START DATASET RECORDS

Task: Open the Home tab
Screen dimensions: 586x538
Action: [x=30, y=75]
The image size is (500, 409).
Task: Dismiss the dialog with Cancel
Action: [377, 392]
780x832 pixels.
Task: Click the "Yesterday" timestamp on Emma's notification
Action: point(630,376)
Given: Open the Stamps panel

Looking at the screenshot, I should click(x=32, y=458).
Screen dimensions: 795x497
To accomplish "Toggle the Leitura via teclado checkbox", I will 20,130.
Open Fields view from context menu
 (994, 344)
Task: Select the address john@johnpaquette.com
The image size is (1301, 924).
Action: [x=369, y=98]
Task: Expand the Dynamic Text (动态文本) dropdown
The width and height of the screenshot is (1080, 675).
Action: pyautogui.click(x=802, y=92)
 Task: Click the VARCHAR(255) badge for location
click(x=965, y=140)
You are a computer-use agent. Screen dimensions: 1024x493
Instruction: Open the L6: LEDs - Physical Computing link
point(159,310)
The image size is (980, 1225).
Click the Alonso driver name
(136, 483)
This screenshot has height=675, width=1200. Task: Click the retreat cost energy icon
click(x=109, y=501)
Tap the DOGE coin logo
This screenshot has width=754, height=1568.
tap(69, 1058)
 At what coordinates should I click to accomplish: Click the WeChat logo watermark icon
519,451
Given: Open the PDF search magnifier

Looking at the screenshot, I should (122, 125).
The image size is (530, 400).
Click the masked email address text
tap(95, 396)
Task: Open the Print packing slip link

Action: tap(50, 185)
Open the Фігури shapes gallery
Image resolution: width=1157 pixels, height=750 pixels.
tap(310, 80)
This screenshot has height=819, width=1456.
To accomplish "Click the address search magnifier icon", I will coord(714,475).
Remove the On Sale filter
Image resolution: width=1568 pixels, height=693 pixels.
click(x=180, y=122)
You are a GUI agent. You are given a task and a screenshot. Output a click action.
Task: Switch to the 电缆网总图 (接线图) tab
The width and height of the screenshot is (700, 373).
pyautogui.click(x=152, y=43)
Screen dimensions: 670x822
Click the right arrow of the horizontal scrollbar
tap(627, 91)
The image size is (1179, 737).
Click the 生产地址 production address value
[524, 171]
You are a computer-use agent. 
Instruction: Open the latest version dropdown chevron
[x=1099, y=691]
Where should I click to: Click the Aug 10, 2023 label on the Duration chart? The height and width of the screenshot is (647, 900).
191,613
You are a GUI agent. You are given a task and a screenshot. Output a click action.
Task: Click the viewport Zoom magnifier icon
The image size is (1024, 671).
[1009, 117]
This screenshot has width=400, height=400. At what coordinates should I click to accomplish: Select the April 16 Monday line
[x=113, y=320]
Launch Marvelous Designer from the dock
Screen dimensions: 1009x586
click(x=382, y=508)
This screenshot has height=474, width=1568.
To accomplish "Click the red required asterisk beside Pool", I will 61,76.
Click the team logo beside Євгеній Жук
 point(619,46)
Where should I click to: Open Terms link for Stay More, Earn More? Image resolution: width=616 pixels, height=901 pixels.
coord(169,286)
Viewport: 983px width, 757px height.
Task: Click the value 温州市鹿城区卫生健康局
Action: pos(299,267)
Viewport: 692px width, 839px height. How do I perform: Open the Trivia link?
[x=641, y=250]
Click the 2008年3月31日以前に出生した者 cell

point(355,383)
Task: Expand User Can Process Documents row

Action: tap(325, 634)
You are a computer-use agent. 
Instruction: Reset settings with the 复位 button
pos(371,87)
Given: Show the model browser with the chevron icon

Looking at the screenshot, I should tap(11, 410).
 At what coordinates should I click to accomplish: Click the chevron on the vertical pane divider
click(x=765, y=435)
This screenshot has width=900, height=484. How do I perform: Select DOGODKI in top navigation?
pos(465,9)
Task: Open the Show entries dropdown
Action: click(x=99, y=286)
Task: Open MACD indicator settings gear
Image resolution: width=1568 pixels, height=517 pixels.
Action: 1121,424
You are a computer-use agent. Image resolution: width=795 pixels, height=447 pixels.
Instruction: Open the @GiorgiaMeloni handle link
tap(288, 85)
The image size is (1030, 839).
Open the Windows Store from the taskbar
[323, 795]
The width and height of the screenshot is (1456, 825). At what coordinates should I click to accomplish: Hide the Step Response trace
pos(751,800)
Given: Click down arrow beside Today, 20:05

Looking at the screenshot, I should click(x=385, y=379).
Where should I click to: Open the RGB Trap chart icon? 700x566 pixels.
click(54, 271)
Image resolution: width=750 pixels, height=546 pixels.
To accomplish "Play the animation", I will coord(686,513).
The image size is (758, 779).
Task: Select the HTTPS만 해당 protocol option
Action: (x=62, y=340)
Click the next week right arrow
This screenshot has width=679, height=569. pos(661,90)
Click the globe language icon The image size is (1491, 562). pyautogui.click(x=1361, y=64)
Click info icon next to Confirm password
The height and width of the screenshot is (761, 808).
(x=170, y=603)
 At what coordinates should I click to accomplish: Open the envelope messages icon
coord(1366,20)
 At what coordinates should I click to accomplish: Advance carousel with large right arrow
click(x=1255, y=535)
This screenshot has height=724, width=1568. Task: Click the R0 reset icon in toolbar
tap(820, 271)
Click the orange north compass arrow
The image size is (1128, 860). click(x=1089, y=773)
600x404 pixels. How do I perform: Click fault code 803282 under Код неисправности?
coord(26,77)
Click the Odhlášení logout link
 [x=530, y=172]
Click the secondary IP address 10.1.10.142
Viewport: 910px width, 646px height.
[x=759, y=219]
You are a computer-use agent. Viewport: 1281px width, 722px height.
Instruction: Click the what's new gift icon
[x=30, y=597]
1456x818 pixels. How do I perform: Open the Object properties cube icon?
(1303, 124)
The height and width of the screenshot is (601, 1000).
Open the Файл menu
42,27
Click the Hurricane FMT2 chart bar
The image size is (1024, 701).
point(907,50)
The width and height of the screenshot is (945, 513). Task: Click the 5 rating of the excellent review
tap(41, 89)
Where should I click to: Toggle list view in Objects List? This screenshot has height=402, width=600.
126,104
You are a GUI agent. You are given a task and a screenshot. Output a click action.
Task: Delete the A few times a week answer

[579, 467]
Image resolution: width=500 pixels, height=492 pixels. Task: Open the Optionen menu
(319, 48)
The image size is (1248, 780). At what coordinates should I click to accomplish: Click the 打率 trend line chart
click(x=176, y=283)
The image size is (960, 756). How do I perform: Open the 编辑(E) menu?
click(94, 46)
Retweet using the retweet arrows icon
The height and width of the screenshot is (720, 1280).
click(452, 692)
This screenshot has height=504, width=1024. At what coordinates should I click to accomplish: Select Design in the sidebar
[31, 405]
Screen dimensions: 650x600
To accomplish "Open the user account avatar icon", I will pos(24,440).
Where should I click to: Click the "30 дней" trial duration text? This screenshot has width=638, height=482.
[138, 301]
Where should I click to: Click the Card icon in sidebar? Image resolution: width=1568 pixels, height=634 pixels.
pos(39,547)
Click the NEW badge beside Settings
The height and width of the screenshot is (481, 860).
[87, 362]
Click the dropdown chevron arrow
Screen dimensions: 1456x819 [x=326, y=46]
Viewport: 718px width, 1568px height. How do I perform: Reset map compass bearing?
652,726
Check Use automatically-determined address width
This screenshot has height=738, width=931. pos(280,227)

END DATASET RECORDS

**WHAT YOU WILL DO**
Write out the listing once more, matching it exactly.

**WRITTEN ANSWER**
Task: Open the Home tab
Screen dimensions: 586x538
Action: [x=30, y=75]
The image size is (500, 409).
Task: Dismiss the dialog with Cancel
Action: [377, 392]
780x832 pixels.
Task: Click the "Yesterday" timestamp on Emma's notification
Action: point(630,376)
Given: Open the Stamps panel

Looking at the screenshot, I should click(x=32, y=458).
Screen dimensions: 795x497
To accomplish "Toggle the Leitura via teclado checkbox", I will 20,130.
Open Fields view from context menu
 (994, 344)
Task: Select the address john@johnpaquette.com
The image size is (1301, 924).
Action: [x=369, y=98]
Task: Expand the Dynamic Text (动态文本) dropdown
The width and height of the screenshot is (1080, 675).
Action: pyautogui.click(x=802, y=92)
 Task: Click the VARCHAR(255) badge for location
click(x=965, y=140)
You are a computer-use agent. Screen dimensions: 1024x493
Instruction: Open the L6: LEDs - Physical Computing link
point(159,310)
The image size is (980, 1225).
Click the Alonso driver name
(136, 483)
This screenshot has height=675, width=1200. Task: Click the retreat cost energy icon
click(x=109, y=501)
Tap the DOGE coin logo
This screenshot has width=754, height=1568.
tap(69, 1058)
 At what coordinates should I click to accomplish: Click the WeChat logo watermark icon
519,451
Given: Open the PDF search magnifier

Looking at the screenshot, I should (122, 125).
The image size is (530, 400).
Click the masked email address text
tap(95, 396)
Task: Open the Print packing slip link

Action: tap(50, 185)
Open the Фігури shapes gallery
Image resolution: width=1157 pixels, height=750 pixels.
tap(310, 80)
This screenshot has height=819, width=1456.
To accomplish "Click the address search magnifier icon", I will coord(714,475).
Remove the On Sale filter
Image resolution: width=1568 pixels, height=693 pixels.
click(x=180, y=122)
You are a GUI agent. You are given a task and a screenshot. Output a click action.
Task: Switch to the 电缆网总图 (接线图) tab
The width and height of the screenshot is (700, 373).
pyautogui.click(x=152, y=43)
Screen dimensions: 670x822
Click the right arrow of the horizontal scrollbar
tap(627, 91)
The image size is (1179, 737).
Click the 生产地址 production address value
[524, 171]
You are a computer-use agent. 
Instruction: Open the latest version dropdown chevron
[x=1099, y=691]
Where should I click to: Click the Aug 10, 2023 label on the Duration chart? The height and width of the screenshot is (647, 900).
191,613
You are a GUI agent. You are given a task and a screenshot. Output a click action.
Task: Click the viewport Zoom magnifier icon
The image size is (1024, 671).
[1009, 117]
This screenshot has width=400, height=400. At what coordinates should I click to accomplish: Select the April 16 Monday line
[x=113, y=320]
Launch Marvelous Designer from the dock
Screen dimensions: 1009x586
click(x=382, y=508)
This screenshot has height=474, width=1568.
To accomplish "Click the red required asterisk beside Pool", I will 61,76.
Click the team logo beside Євгеній Жук
 point(619,46)
Where should I click to: Open Terms link for Stay More, Earn More? Image resolution: width=616 pixels, height=901 pixels.
coord(169,286)
Viewport: 983px width, 757px height.
Task: Click the value 温州市鹿城区卫生健康局
Action: pos(299,267)
Viewport: 692px width, 839px height. How do I perform: Open the Trivia link?
[x=641, y=250]
Click the 2008年3月31日以前に出生した者 cell

point(355,383)
Task: Expand User Can Process Documents row

Action: tap(325, 634)
You are a computer-use agent. 
Instruction: Reset settings with the 复位 button
pos(371,87)
Given: Show the model browser with the chevron icon

Looking at the screenshot, I should tap(11, 410).
 At what coordinates should I click to accomplish: Click the chevron on the vertical pane divider
click(x=765, y=435)
This screenshot has width=900, height=484. How do I perform: Select DOGODKI in top navigation?
pos(465,9)
Task: Open the Show entries dropdown
Action: click(x=99, y=286)
Task: Open MACD indicator settings gear
Image resolution: width=1568 pixels, height=517 pixels.
Action: 1121,424
You are a computer-use agent. Image resolution: width=795 pixels, height=447 pixels.
Instruction: Open the @GiorgiaMeloni handle link
tap(288, 85)
The image size is (1030, 839).
Open the Windows Store from the taskbar
[323, 795]
The width and height of the screenshot is (1456, 825). At what coordinates should I click to accomplish: Hide the Step Response trace
pos(751,800)
Given: Click down arrow beside Today, 20:05

Looking at the screenshot, I should click(x=385, y=379).
Where should I click to: Open the RGB Trap chart icon? 700x566 pixels.
click(54, 271)
Image resolution: width=750 pixels, height=546 pixels.
To accomplish "Play the animation", I will coord(686,513).
The image size is (758, 779).
Task: Select the HTTPS만 해당 protocol option
Action: (x=62, y=340)
Click the next week right arrow
This screenshot has width=679, height=569. pos(661,90)
Click the globe language icon The image size is (1491, 562). pyautogui.click(x=1361, y=64)
Click info icon next to Confirm password
The height and width of the screenshot is (761, 808).
(x=170, y=603)
 At what coordinates should I click to accomplish: Open the envelope messages icon
coord(1366,20)
 At what coordinates should I click to accomplish: Advance carousel with large right arrow
click(x=1255, y=535)
This screenshot has height=724, width=1568. Task: Click the R0 reset icon in toolbar
tap(820, 271)
Click the orange north compass arrow
The image size is (1128, 860). click(x=1089, y=773)
600x404 pixels. How do I perform: Click fault code 803282 under Код неисправности?
coord(26,77)
Click the Odhlášení logout link
 [x=530, y=172]
Click the secondary IP address 10.1.10.142
Viewport: 910px width, 646px height.
[x=759, y=219]
You are a computer-use agent. Viewport: 1281px width, 722px height.
Instruction: Click the what's new gift icon
[x=30, y=597]
1456x818 pixels. How do I perform: Open the Object properties cube icon?
(1303, 124)
The height and width of the screenshot is (601, 1000).
Open the Файл menu
42,27
Click the Hurricane FMT2 chart bar
The image size is (1024, 701).
point(907,50)
The width and height of the screenshot is (945, 513). Task: Click the 5 rating of the excellent review
tap(41, 89)
Where should I click to: Toggle list view in Objects List? This screenshot has height=402, width=600.
126,104
You are a GUI agent. You are given a task and a screenshot. Output a click action.
Task: Delete the A few times a week answer

[579, 467]
Image resolution: width=500 pixels, height=492 pixels. Task: Open the Optionen menu
(319, 48)
The image size is (1248, 780). At what coordinates should I click to accomplish: Click the 打率 trend line chart
click(x=176, y=283)
The image size is (960, 756). How do I perform: Open the 编辑(E) menu?
click(94, 46)
Retweet using the retweet arrows icon
The height and width of the screenshot is (720, 1280).
click(452, 692)
This screenshot has height=504, width=1024. At what coordinates should I click to accomplish: Select Design in the sidebar
[31, 405]
Screen dimensions: 650x600
To accomplish "Open the user account avatar icon", I will pos(24,440).
Where should I click to: Click the "30 дней" trial duration text? This screenshot has width=638, height=482.
[138, 301]
Where should I click to: Click the Card icon in sidebar? Image resolution: width=1568 pixels, height=634 pixels.
pos(39,547)
Click the NEW badge beside Settings
The height and width of the screenshot is (481, 860).
[87, 362]
Click the dropdown chevron arrow
Screen dimensions: 1456x819 [x=326, y=46]
Viewport: 718px width, 1568px height. How do I perform: Reset map compass bearing?
652,726
Check Use automatically-determined address width
This screenshot has height=738, width=931. pos(280,227)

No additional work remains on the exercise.